Indeed, “I’m Your Man” isn’t so much a conventional science-fiction story as it is an exploration of desire and the befuddling mechanics of relationships. On top of that, Schrader’s film has comedic moments sprinkled throughout — mostly involving Tom’s flawed attempts at fitting in — that lend the proceedings a certain gentleness, not exploiting the premise for crowd-pleasing cheesiness. 

Eggert’s masterful performance conveys Alma’s yearning, resentment, joy, grief, and emotional growth in a way that ensures we always empathize with her as she navigates morally fraught waters.

The script — co-written by Schrader and Jan Schomburg — gives credence to multiple, contrasting perspectives regarding her situation, and encourages viewers to ponder some of the same topics themselves in their own lives. Does the end goal of true happiness justify the means, and is the pursuit of happiness something that makes us human to begin with?

Stevens, while giving a less naturalistic performance, is absolutely outstanding as Tom. For all his robotic, stilted movements and occasional cluelessness, Stevens imbues him with a tangible soul nonetheless, as he learns and evolves from his experiences. He veers further from his robotic roots into someone approaching a human, as well as a mirror for Alma to explore her own flaws and potential for change.

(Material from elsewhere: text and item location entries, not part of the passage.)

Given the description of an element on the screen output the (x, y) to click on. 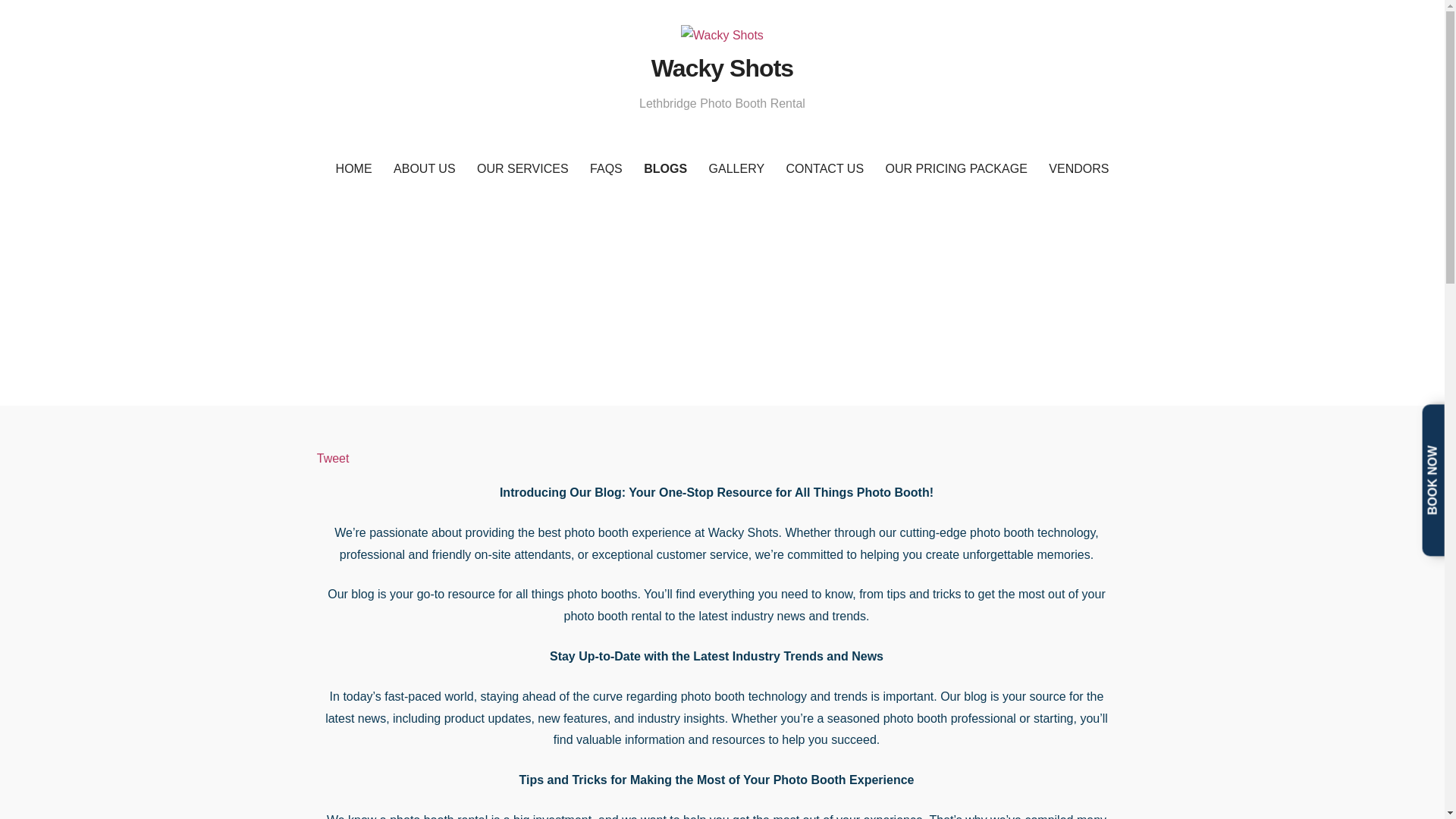
Wacky Shots (721, 67)
HOME (353, 169)
OUR PRICING PACKAGE (956, 169)
ABOUT US (424, 169)
CONTACT US (825, 169)
VENDORS (1078, 169)
GALLERY (737, 169)
OUR SERVICES (522, 169)
Tweet (333, 458)
BLOGS (664, 169)
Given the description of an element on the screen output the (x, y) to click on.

Funny, cathartic, and bittersweet, this intelligent love story rarely falters. The film’s slow pace is guided along by Benedict Neuenfels’ crisp, eye-popping cinematography — initially framing Alma behind glass, looking outside with her manufactured reflection standing beside her — and Tobias Wagner’s jazz-inflected score that becomes rather haunting by the final act. Some viewers might be frustrated by the plot’s low-key rhythms and somewhat ambiguous ending, but as a meditation on a plausible near-future, “I’m Your Man” whirs with life.

Dan Stevens and Sandra Huller

“I’m Your Man” is a science fiction romantic comedy that is in German with English subtitles. Directed by Maria Schrader, it stars Maren Eggert, Dan Stevens and Sandra Huller. Rated R for some sexual content and language throughout, the runtime is 1 hour, 45 minutes. It is in theatres Oct. 1 and digitally Oct. 12. Alex’s Grade: A.